6 Responses to “The THREAT FROM TIJUANA”

  1. Martin said

    Hi, Dr. Bauer: I saw the front-page article in the New York Times on Sunday (Aug 3 2008) — 40% increase in “infections”. I guess they’re trying to raise revenue. Or they’re fund raising. I wonder if the drug companies pay these people to print these “scare” articles to get people to donate and possibly at the request of Big Pharma to sell more drugs — the reward of course is ad revenue. Maybe I’m being very cynical — but maybe not. Is this article related in some way to your post as well?

  2. Henry Bauer said

    I think it’s realism, not cynicism. But the CDC doesn’t need any urging from drug companies to inflate numbers, it’s sheer self-interest on the part of the CDC. Don’t forget they hired an ad agency in the late 1980s to spread the word that “everyone is at risk”, lest the CDC’s budget not be augmented enough.

    And sure this is related to my Tijuana post. This 17th International Conference of 20,000-25,000 people, costing drug companies about $25 million, has as its only purpose to make sure everyone remains of the belief that HIV/AIDS is the single greatest global health threat, as WHO/UNAIDS recently insisted and emphasized after WHO’s HIV/AIDS head, Kevin De Cock, had been realistic but unwise enough to say that epidemics outside Africa and the Caribbean hadn’t happened and weren’t going to happen.

  3. Martin said

    Did Kevin De Cock lose his job?

  4. Henry Bauer said

    Martin:

    I’ve seen no news item about De Cock leaving WHO

  5. Trisha said

    Hi. In my writing class I am taking we are talking about the culture of fear that we live in and fear mongering. I chose to research the AIDS epidemic as a fear of Americans that has no basis in fact. I was wondering what your opinion may be as to what the real social problem is behind it, what it is that Americans should really be worried about.

  6. Henry Bauer said

    Trisha:

    Your question deserves a book in response!
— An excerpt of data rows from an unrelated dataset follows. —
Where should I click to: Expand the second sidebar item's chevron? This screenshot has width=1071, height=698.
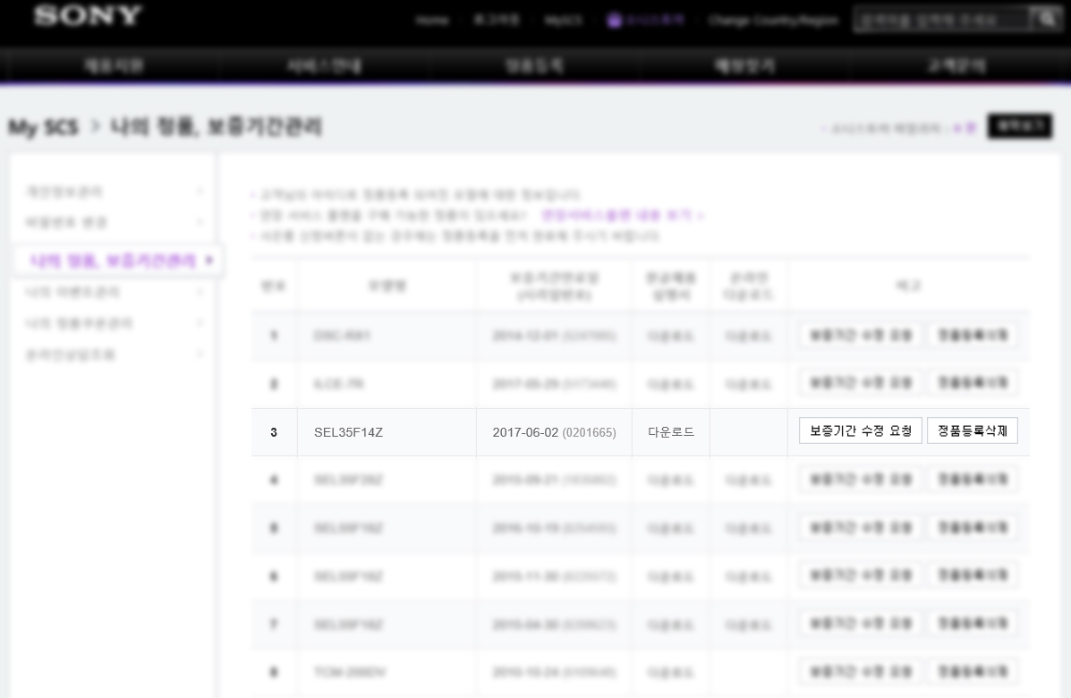click(x=200, y=222)

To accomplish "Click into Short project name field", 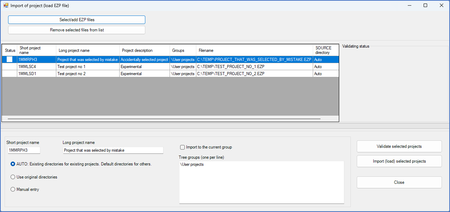I will [24, 150].
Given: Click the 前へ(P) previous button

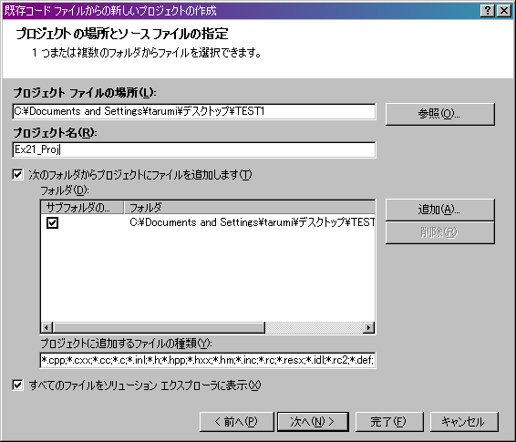Looking at the screenshot, I should [x=237, y=422].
    One part of the social problem is that science and medicine have become so intertwined with social, political, commercial interests that “official” statements cannot be relied on to present the best scientifically grounded and justified information; see my essay on “Knowledge monopolies and research cartels”, http://henryhbauer.homestead.com/21stCenturyScience.pdf.

    With HIV/AIDS, innumerable groups of well-intentioned people want to stress how important their activities are, and unfortunately that means continually reiterating how dreadful HIV/AIDS is and that everyone is at risk — which is plainly and obviously untrue, because officially predicted epidemics in the USA and Europe and Asia have never happened: “WHO SAYS that WE’VE BEEN VERY WRONG about HIV and AIDS? (Clue: WHO = World Health Organization)”, 10 June 2008.
    https://hivskeptic.wordpress.com/2008/06/10/who-says-that-we%e2%80%99ve-been-very-wrong-about-hiv-and-aids/

    What everyone should be worried about is the possibility of testing HIV+ — for example, when admitted to hospital for anything at all, or when taking a physical for life insurance — and being told to take antiretroviral drugs. I know personally of individuals who tested “positive” because of an anti-tetanus shot (!) or from surgery for uterine cancer. There is much literature showing that a significant number of pregnant women, especially those of African ancestry, test “positive” only because of the pregnancy; that flu vaccination can produce a “HIV+” response; and many more conditions, many of them no threat to health at all, can produce a positive “HIV” test.

    Yet the official view, which doctors naturally accept, is that “HIV+” and low CD4 counts indicates that antiretroviral drugs should be taken. And they destroy health, often permanently. My personal fear is that this mistake will not be rectified until a great number of babies given these poisons demonstrate how deadly they are, with consequences far exceeding those from the thalidomide tragedy.